That's why you should always use salt with your hash.

Unsalted, your password hash =

Hash({{Your Password}})

The attacker can brute force it from a dictionary or stepping through characters (possibly from another breach somewhere, or a silly password like boobies123).

Salted hashes are way more secure:

Hash({{Your Password}} + {{Secret}})

Now the attacker has to guess an extra secret phrase, which is often really long, that was fed into the hash function along with the user's password. And due to the beauty of one way hash functions both salted and unsalted hashes use the same amount of bytes in the DB... It's a no brainer.


It's not enough to just use a global salt.

You need to use a random salt for each user, which is stored in the DB.

You also need to use an algorithm that takes a lot of time - SHA1 and the rest are designed to be fast, on purpose. Use bcrypt or something.

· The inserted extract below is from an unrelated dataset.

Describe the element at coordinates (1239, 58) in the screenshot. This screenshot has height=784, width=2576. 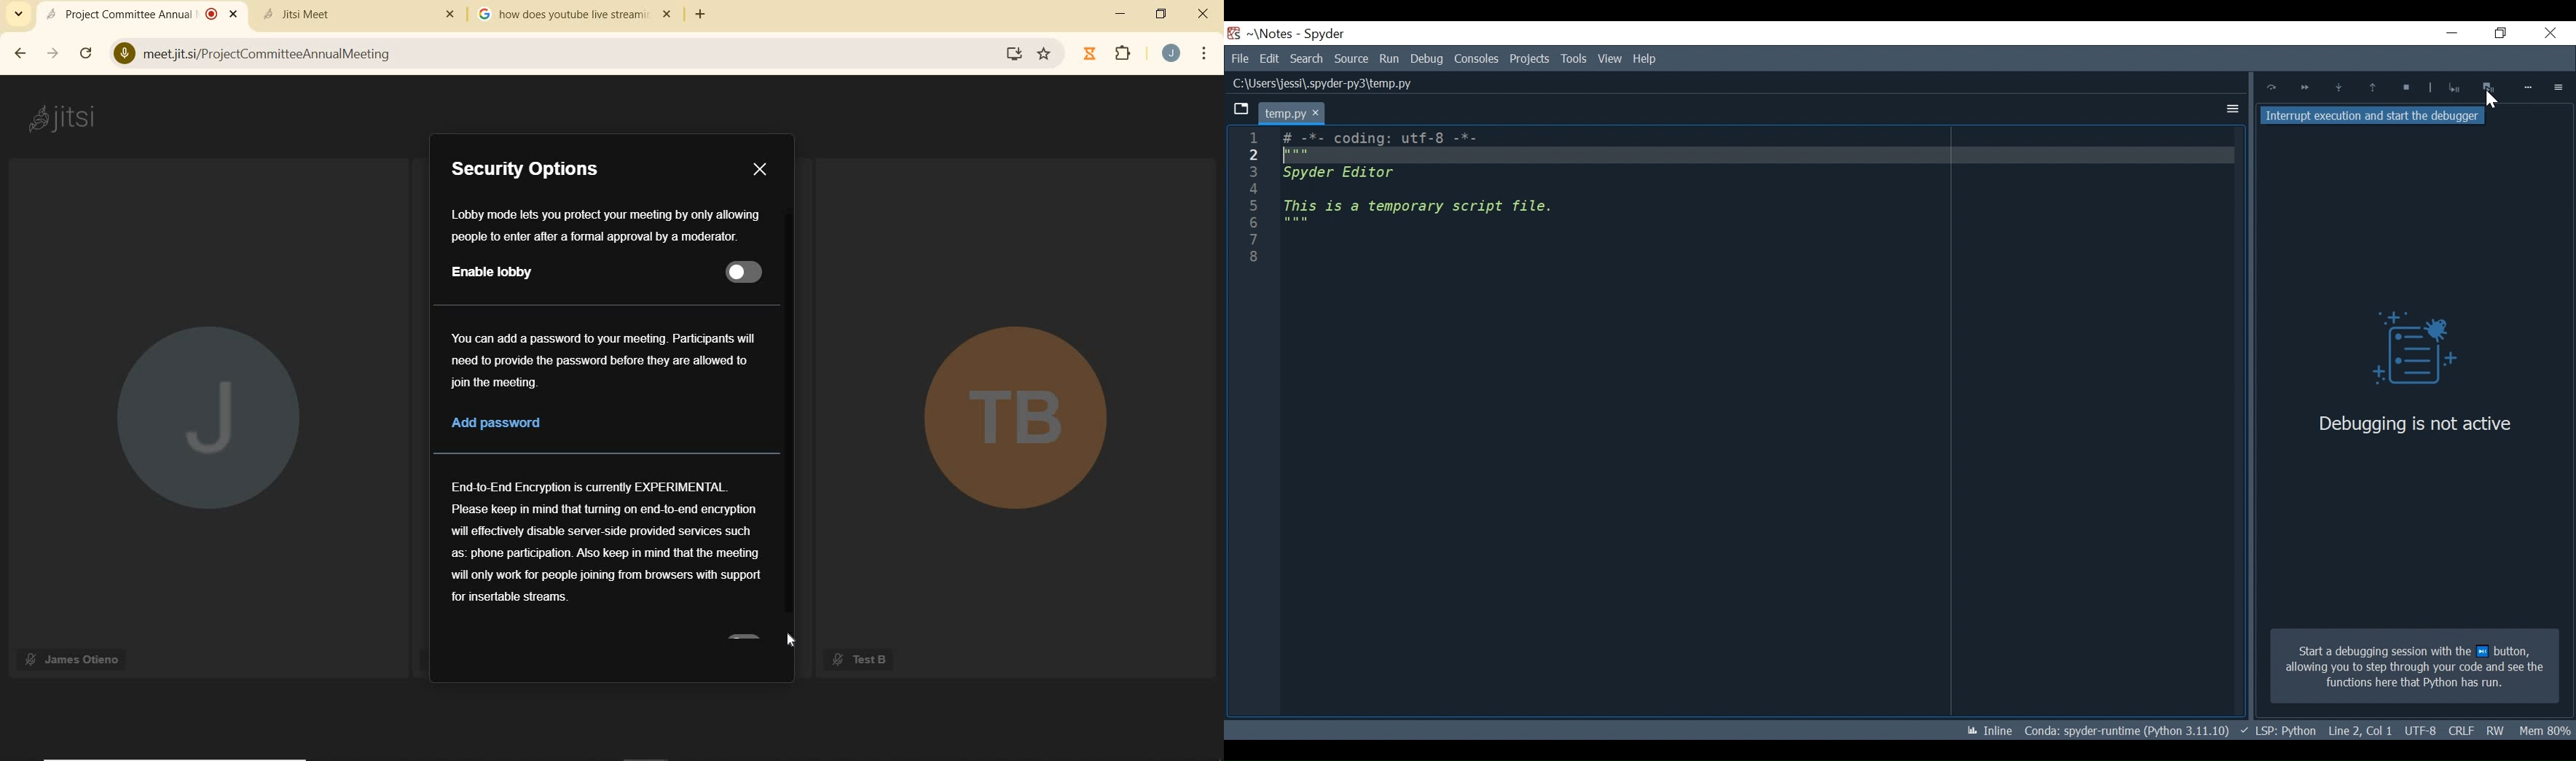
I see `File` at that location.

(FWIW, PHP has the best batteries-included password functions i've seen in a language. `password_hash` etc just do the right thing. Copy what they do and you'll be ok)


The reason to use a salt is mostly that an attacker doesn't then have a precomputed library of hash values.

Say, if someone uses the password 'gwpmkq' and a site uses plain MD5, they store cc733aac12981561dfc4944dd34a595f in their database. Now, even a stupid attacker can google for a hash search engine, input the hash and get the password in seconds.

On the other hand, with salting the value to be hashed could be something like 'luser@fail.com:@362#^h6329hgtew:gwpmkq'. That won't be precomputed anywhere.

Of course it's also a good idea to either try to keep the salt secret or use a per-user random salt (which you store in the database). But when someone gets a full database dump, chances are they'll also get the salt.


The point of per-user salts is to avoid common passwords from revealing themselves, so that an attacker can't limit his brute-force attempts to just the users with shared passwords that will be easy to break.

The specific attack that per-user random salts are designed to prevent are pre-computed rainbow tables. Brute-forcing MD5 is nearly as fast as using rainbow tables, so the benefits are possibly dubious.

Who uses MD5 for hashing password anymore?

People one step above those who think storing plain-text passwords is okay.

I don't mean faster computationally I mean faster in terms of actually developing the product. In the scheme of even the simplest MVPs the additional developer time to hash an input twice is effectively zero.